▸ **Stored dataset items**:
[Start of Attachment]
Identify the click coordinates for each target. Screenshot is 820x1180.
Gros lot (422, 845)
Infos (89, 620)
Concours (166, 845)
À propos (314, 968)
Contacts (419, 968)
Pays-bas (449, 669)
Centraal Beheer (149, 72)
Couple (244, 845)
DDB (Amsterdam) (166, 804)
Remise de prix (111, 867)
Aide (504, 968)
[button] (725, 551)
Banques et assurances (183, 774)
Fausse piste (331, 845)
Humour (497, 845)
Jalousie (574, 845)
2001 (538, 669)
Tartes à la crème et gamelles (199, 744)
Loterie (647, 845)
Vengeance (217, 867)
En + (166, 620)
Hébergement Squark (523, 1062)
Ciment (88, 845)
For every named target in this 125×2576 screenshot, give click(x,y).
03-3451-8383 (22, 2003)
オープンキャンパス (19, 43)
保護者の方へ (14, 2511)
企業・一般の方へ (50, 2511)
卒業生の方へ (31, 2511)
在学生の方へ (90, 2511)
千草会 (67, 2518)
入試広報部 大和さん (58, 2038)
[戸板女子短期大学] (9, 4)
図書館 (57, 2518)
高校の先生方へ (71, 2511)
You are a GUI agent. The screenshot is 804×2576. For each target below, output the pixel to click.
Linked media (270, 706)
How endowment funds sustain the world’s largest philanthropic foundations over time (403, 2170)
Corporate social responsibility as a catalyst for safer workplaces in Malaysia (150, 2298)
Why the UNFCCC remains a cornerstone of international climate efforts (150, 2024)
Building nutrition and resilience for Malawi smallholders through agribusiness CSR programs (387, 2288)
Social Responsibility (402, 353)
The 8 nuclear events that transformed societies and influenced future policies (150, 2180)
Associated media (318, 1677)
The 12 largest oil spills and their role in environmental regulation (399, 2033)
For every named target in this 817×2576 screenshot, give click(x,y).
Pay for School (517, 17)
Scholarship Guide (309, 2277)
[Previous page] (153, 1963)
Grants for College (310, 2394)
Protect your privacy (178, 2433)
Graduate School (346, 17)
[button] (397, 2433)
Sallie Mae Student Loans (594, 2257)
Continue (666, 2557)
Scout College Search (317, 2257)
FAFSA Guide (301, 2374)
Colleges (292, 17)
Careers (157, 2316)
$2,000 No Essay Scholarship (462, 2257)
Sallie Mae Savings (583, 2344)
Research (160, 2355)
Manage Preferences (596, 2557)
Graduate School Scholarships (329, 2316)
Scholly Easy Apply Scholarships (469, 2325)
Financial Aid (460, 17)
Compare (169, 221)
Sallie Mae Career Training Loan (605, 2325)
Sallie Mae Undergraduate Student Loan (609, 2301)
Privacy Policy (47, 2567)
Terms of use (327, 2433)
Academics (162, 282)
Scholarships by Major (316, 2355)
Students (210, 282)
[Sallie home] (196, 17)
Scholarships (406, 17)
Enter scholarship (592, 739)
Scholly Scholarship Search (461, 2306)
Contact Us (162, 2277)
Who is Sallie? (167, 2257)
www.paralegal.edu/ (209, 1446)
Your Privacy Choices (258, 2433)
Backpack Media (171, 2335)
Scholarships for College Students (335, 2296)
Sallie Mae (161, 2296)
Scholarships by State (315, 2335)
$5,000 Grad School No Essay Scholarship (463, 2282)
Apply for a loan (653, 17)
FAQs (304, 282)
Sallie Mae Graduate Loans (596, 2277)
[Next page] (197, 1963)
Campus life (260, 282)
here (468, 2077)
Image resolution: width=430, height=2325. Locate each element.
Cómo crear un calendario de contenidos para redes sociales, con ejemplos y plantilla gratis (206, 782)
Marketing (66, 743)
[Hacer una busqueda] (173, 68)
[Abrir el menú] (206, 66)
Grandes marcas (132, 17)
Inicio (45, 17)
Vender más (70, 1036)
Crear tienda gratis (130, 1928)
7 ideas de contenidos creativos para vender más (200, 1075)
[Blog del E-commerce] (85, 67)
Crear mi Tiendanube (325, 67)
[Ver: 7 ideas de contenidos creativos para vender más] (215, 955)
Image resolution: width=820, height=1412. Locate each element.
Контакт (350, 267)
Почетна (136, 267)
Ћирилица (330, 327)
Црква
[End of Attachment]
▸ **Instructions for the task**:
Look through the data above and return exactly the lines from the one that contains "Linked media (270, 706)" to the one that contains "Who is Sallie? (167, 2257)", inclusive, with nothing else.

▸ **Written answer**:
Linked media (270, 706)
How endowment funds sustain the world’s largest philanthropic foundations over time (403, 2170)
Corporate social responsibility as a catalyst for safer workplaces in Malaysia (150, 2298)
Why the UNFCCC remains a cornerstone of international climate efforts (150, 2024)
Building nutrition and resilience for Malawi smallholders through agribusiness CSR programs (387, 2288)
Social Responsibility (402, 353)
The 8 nuclear events that transformed societies and influenced future policies (150, 2180)
Associated media (318, 1677)
The 12 largest oil spills and their role in environmental regulation (399, 2033)
For every named target in this 817×2576 screenshot, give click(x,y).
Pay for School (517, 17)
Scholarship Guide (309, 2277)
[Previous page] (153, 1963)
Grants for College (310, 2394)
Protect your privacy (178, 2433)
Graduate School (346, 17)
[button] (397, 2433)
Sallie Mae Student Loans (594, 2257)
Continue (666, 2557)
Scout College Search (317, 2257)
FAFSA Guide (301, 2374)
Colleges (292, 17)
Careers (157, 2316)
$2,000 No Essay Scholarship (462, 2257)
Sallie Mae Savings (583, 2344)
Research (160, 2355)
Manage Preferences (596, 2557)
Graduate School Scholarships (329, 2316)
Scholly Easy Apply Scholarships (469, 2325)
Financial Aid (460, 17)
Compare (169, 221)
Sallie Mae Career Training Loan (605, 2325)
Sallie Mae Undergraduate Student Loan (609, 2301)
Privacy Policy (47, 2567)
Terms of use (327, 2433)
Academics (162, 282)
Scholarships by Major (316, 2355)
Students (210, 282)
[Sallie home] (196, 17)
Scholarships (406, 17)
Enter scholarship (592, 739)
Scholly Scholarship Search (461, 2306)
Contact Us (162, 2277)
Who is Sallie? (167, 2257)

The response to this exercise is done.